■ ABOUT THIS EXERCISE:
Your task is to reproduce exactly the lines from the line with "Screen dimensions: 847x466" through the end of the records below.

[Saved data entries]
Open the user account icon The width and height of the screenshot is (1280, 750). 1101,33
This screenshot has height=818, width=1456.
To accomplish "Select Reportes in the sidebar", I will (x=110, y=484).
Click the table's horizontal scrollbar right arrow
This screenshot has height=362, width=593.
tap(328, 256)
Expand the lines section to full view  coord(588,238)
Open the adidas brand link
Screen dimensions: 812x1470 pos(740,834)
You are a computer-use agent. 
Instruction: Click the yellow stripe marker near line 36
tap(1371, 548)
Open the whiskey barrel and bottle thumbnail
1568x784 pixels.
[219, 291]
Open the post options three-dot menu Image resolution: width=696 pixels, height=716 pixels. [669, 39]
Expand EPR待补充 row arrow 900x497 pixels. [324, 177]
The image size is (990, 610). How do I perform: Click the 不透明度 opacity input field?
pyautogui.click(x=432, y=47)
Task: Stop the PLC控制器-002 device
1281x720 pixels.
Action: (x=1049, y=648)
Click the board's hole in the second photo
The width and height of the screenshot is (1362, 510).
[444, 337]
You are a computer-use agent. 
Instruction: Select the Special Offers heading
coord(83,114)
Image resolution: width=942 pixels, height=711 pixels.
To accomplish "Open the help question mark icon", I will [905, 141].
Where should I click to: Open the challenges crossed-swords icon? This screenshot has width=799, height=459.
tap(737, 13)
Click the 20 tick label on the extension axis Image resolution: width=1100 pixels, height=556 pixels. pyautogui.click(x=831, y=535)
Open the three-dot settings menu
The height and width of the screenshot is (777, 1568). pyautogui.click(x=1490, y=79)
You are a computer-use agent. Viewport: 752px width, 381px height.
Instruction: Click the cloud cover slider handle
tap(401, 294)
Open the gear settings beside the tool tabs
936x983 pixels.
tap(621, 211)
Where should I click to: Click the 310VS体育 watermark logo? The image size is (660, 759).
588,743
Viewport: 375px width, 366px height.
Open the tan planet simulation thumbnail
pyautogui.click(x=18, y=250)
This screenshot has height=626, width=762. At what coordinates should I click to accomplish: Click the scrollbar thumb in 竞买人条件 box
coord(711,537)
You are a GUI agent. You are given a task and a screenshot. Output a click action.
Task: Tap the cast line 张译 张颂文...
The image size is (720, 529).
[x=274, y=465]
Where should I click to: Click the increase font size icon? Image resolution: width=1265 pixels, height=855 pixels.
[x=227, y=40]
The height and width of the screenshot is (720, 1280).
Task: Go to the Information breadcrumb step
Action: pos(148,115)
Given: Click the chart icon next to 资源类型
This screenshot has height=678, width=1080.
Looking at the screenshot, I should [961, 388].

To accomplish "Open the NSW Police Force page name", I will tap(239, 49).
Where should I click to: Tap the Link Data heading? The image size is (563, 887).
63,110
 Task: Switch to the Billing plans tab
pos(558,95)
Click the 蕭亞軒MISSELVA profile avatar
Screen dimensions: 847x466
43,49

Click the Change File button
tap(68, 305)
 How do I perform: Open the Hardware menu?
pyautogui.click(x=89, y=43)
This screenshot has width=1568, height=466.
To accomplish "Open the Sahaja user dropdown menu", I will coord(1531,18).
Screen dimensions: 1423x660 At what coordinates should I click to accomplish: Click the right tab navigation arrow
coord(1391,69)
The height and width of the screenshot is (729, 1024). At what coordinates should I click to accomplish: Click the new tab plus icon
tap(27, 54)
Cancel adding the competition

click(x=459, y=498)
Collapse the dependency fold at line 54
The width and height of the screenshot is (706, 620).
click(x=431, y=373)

■ ANSWER BOX:
Screen dimensions: 847x466
43,49

Click the Change File button
tap(68, 305)
 How do I perform: Open the Hardware menu?
pyautogui.click(x=89, y=43)
This screenshot has width=1568, height=466.
To accomplish "Open the Sahaja user dropdown menu", I will coord(1531,18).
Screen dimensions: 1423x660 At what coordinates should I click to accomplish: Click the right tab navigation arrow
coord(1391,69)
The height and width of the screenshot is (729, 1024). At what coordinates should I click to accomplish: Click the new tab plus icon
tap(27, 54)
Cancel adding the competition

click(x=459, y=498)
Collapse the dependency fold at line 54
The width and height of the screenshot is (706, 620).
click(x=431, y=373)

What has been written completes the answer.